Critiquant la ministre de la culture, Marina Foïs a déclaré, vendredi soir 12 mars dernier, au cours de la 46e cérémonie des Césars : « On a fermé les salles pour ouvrir les églises. » (Source : leparisien.fr, 13/03/2021)
Certains ont vu là une affirmation antireligieuse. Il n’est pas acceptable pour eux de mettre sur le même plan la culture et le culte, de confondre une manifestation culturelle avec une cérémonie cultuelle. C’est pourquoi ouvrir les églises leur semble plus important qu’ouvrir théâtres, cinémas et musées, ce qui justifie bien le choix gouvernemental.
Je ne suis pas de leur avis. Dans une œuvre de culture, quelle qu’elle soit, se fait une représentation de la vie, plus probante que la vie vécue elle-même, et lui donnant son sens. S’y voit et s’y lit un discours clarificateur, qui échappe à l’effilochage et au flou de l’existence ordinaire, et nous institue en vraie humanité. Les scénarios de vie qui s’y perçoivent nous guident et nous modèlent. Sans les romans, par exemple, comment pourrait-on faire sa cour à une femme ? Toutes les constructions culturelles sont des miroirs édifiants, qui comme tous les miroirs donnent une image plus nette de la réalité, et éclaircissent notre existence. La vraie vie s’y trouve, et sans eux nous restons des morts-vivants : le vampire, mort-vivant par excellence, ne se reflète dans aucun miroir.
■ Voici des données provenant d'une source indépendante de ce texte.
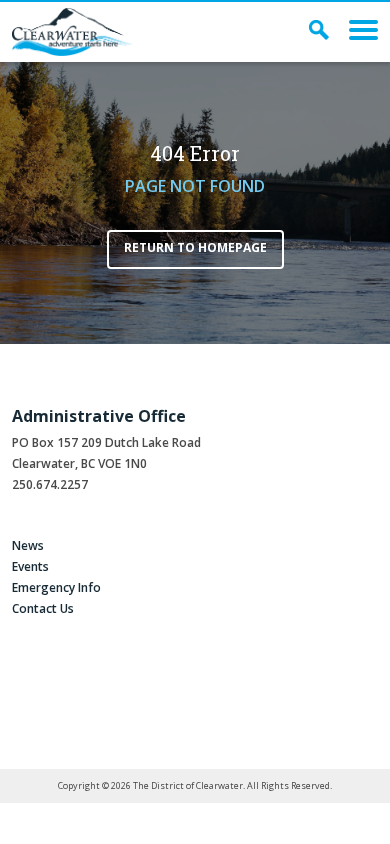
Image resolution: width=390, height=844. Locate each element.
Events (30, 566)
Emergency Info (56, 587)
Eh bien ! il en est de même des constructions religieuses. Les récits qu’elles véhiculent, les scénarios qu’elles explorent, les mises en scène de la vie qu’elles opèrent, ont le même but : façonner l’homme pour qu’il ressemble à l’homme. Le culte même, comme la messe en milieu chrétien, est un théâtre édificateur, qui conduit de la chute à la rédemption.
Si l’on pense que les deux domaines ne sont pas du même ordre, c’est qu’on est façonné par un catéchisme non remis en question, qui déclare sacré tel domaine, et profane tel autre. En cela on ne réfléchit ni ne parle soi-même, on répète en écho une voix venue d’en-haut, ce qui est le sens propre du mot « catéchisme ». À mon avis il faut se déprendre de ce psittacisme.
De toute façon, la raison du choix gouvernemental en période de pandémie de fermer les salles et d’ouvrir les églises est peut-être bien plus prosaïque qu’on ne croit : la quantité des lieux et leur fréquentation n’est pas comparable dans les deux cas, et les premières auraient accueilli bien plus de personnes que les secondes.